Clinical Research Division and Integrated Immunotherapy Research Center, Fred Hutchinson Cancer Research Center, Seattle, Washington.
Department of Medicine, University of Washington, Seattle, Washington.
Am J Hematol. 2019 May;94(S1):S42-S49. doi: 10.1002/ajh.25445. Epub 2019 Mar 6.

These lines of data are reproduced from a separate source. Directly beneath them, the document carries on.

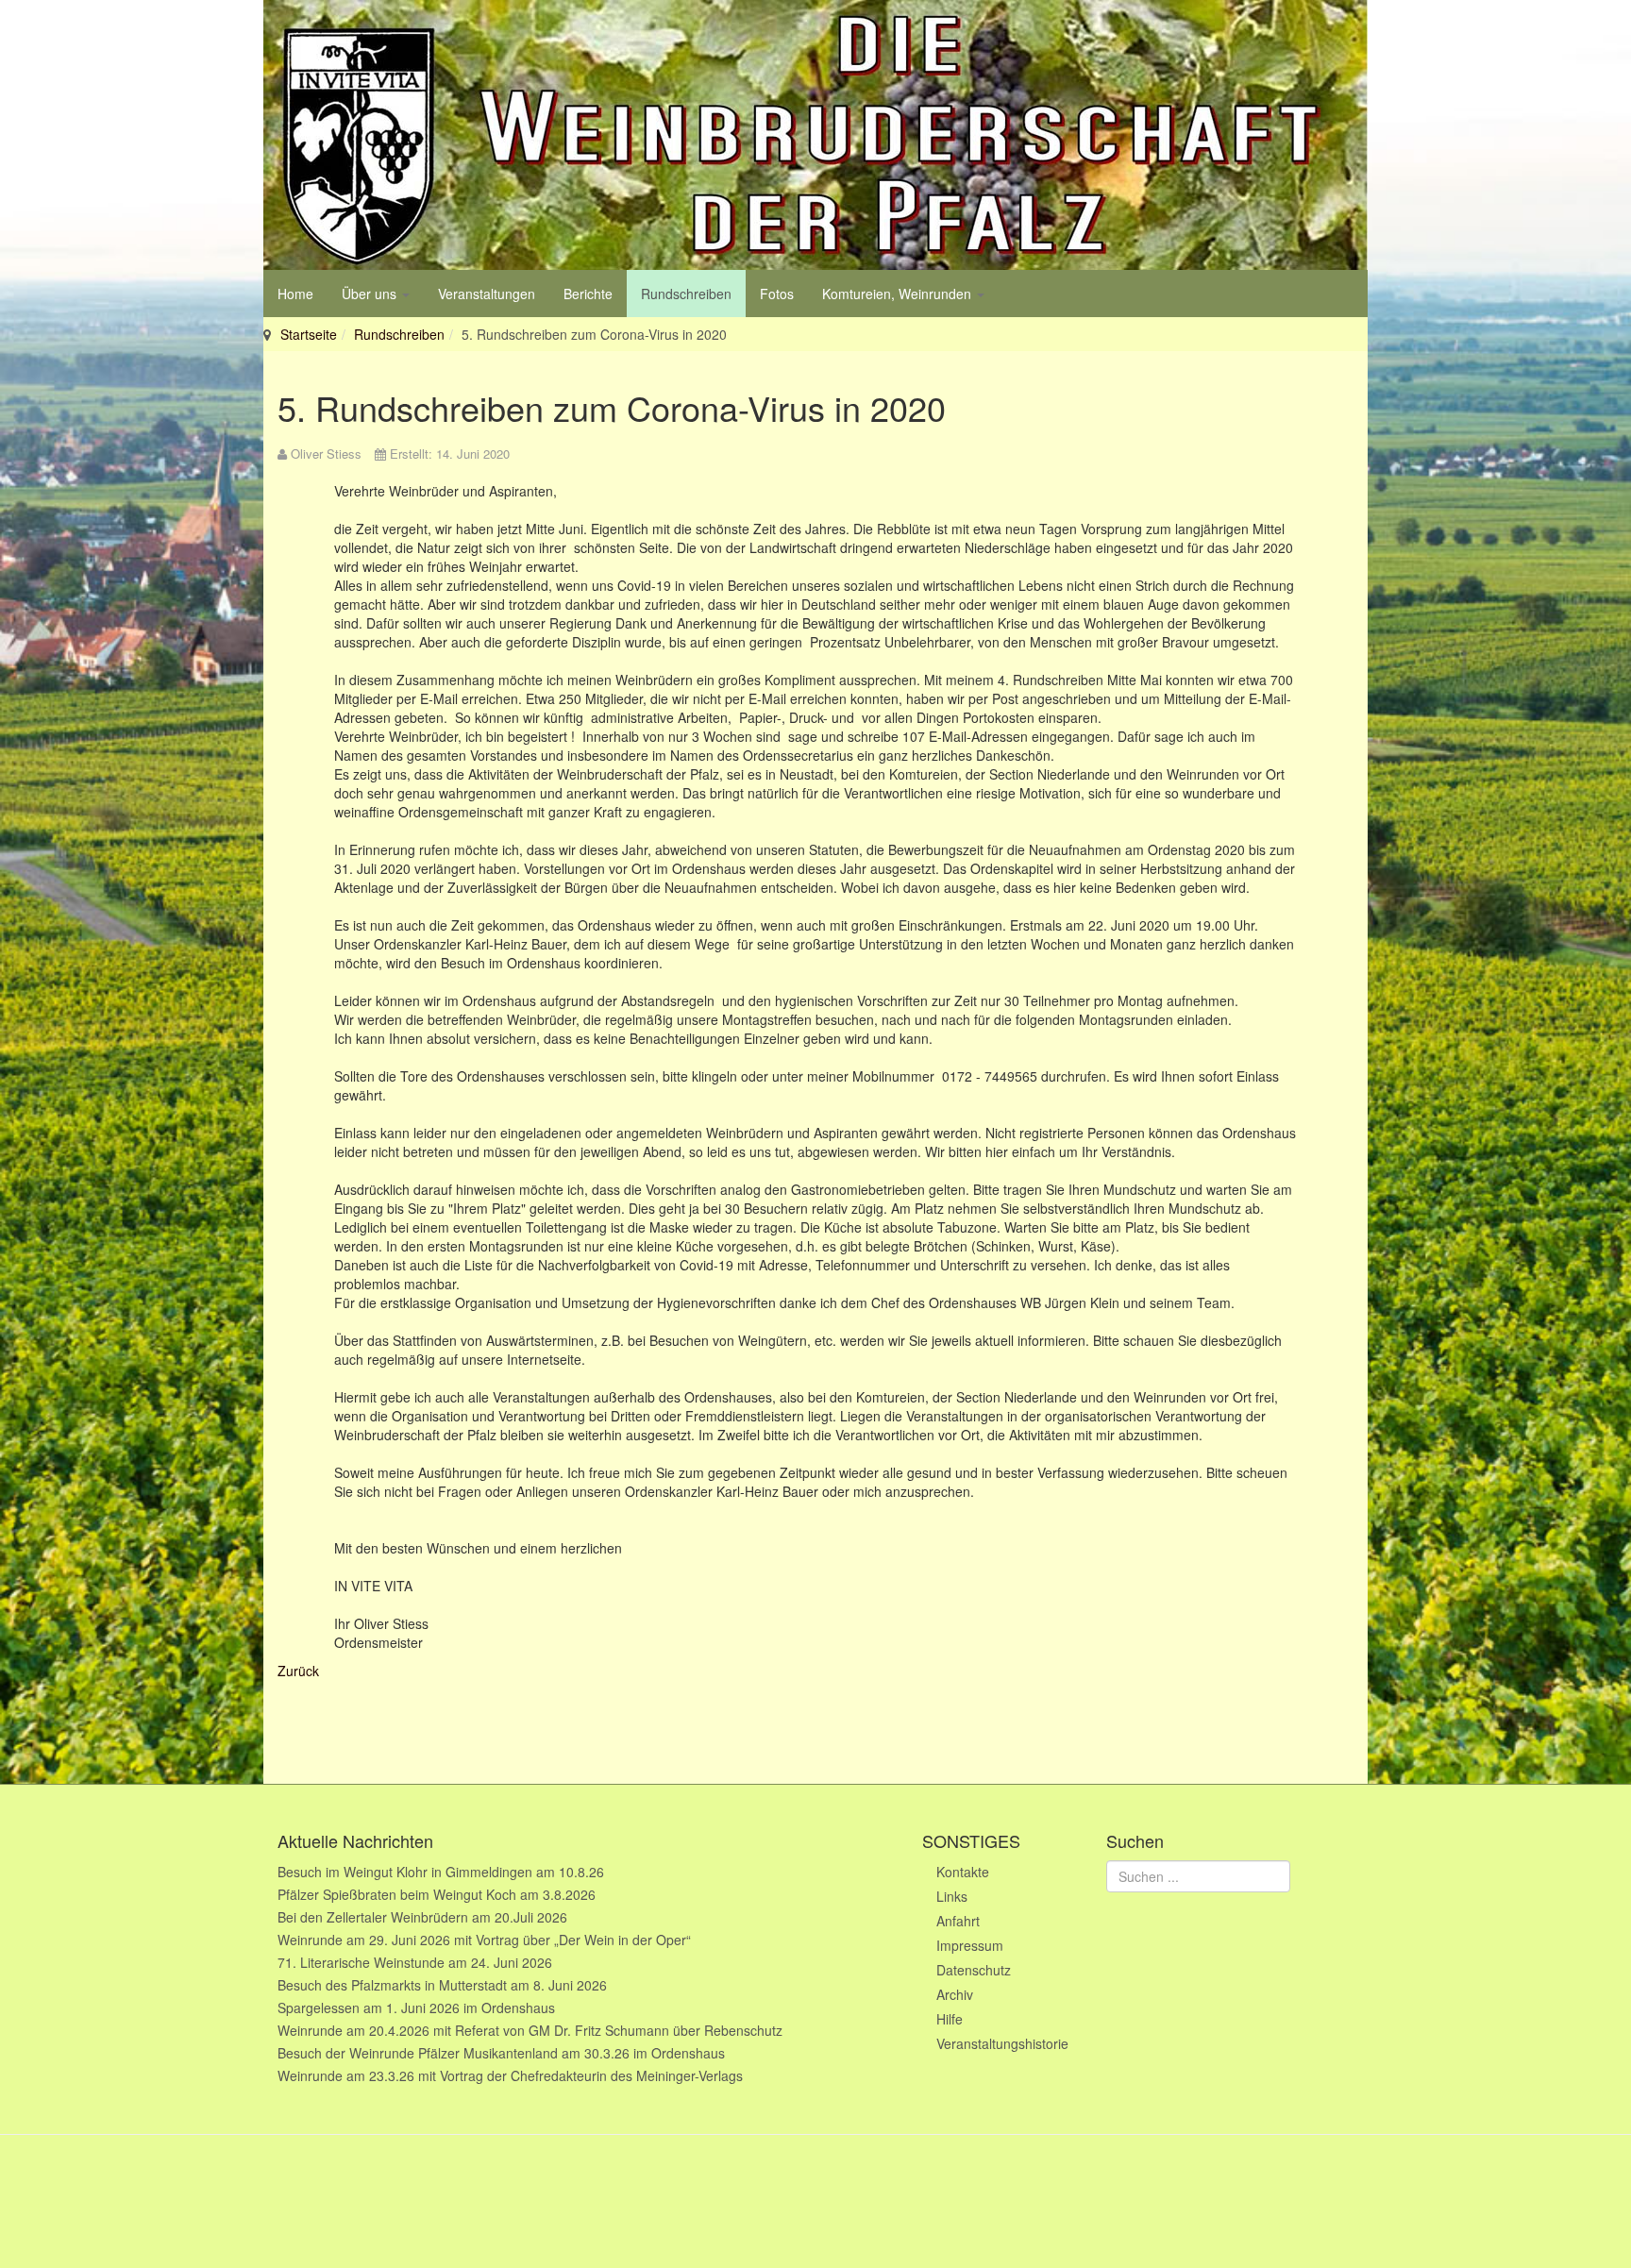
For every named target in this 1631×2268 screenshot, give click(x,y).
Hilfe (949, 2018)
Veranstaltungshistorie (1002, 2043)
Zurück (298, 1670)
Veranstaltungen (486, 293)
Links (951, 1896)
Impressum (969, 1945)
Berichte (588, 293)
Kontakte (962, 1871)
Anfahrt (958, 1920)
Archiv (954, 1994)
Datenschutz (973, 1969)
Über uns (371, 293)
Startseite (308, 334)
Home (295, 293)
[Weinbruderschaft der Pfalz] (815, 135)
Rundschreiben (686, 293)
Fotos (777, 293)
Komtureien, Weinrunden (898, 293)
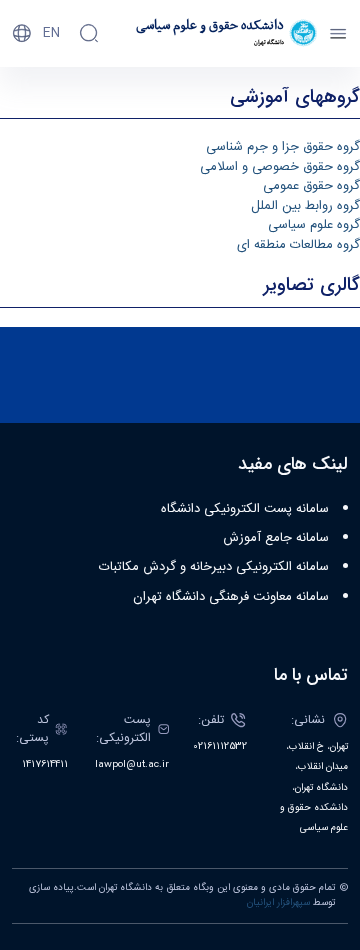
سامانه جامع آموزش (276, 538)
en (51, 33)
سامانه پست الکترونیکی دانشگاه (245, 509)
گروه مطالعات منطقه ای (298, 245)
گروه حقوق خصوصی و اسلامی (280, 167)
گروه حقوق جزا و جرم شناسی (283, 147)
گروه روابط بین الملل (305, 206)
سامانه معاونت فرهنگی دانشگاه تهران (231, 597)
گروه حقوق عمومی (311, 186)
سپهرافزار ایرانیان (278, 903)
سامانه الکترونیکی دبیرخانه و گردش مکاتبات (214, 567)
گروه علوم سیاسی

CD19-targeted chimeric antigen receptor (CAR)-modified T (CAR-T) cell immunotherapy has demonstrated impressive results in B-cell malignancies, and CAR-T cell therapies targeting other antigens are in development for other cancers. Cytokine release syndrome (CRS) and neurotoxicity can be life-threatening in a subset of patients. The severity of CRS and neurotoxicity can be impacted by the disease burden, lymphodepletion regimen, and CAR-T cell dose. Tocilizumab and corticosteroids have been used to manage these toxicities, enabling CD19 CAR-T cells to be administered without obvious compromise in efficacy. Consensus criteria for grading and managing toxicities will facilitate the widespread application of this treatment modality.
嵌合抗原受体(CAR)修饰的 T(CAR-T)细胞免疫疗法在 B 细胞恶性肿瘤中已显示出显著的疗效,针对其他抗原的 CAR-T 细胞疗法也在开发用于其他癌症。细胞因子释放综合征(CRS)和神经毒性在部分患者中可能有生命危险。CRS 和神经毒性的严重程度可能受到疾病负担、淋巴细胞耗竭方案和 CAR-T 细胞剂量的影响。托珠单抗和皮质类固醇已被用于治疗这些毒性,使 CD19 CAR-T 细胞能够在不明显降低疗效的情况下使用。分级和管理毒性的共识标准将促进这种治疗方式的广泛应用。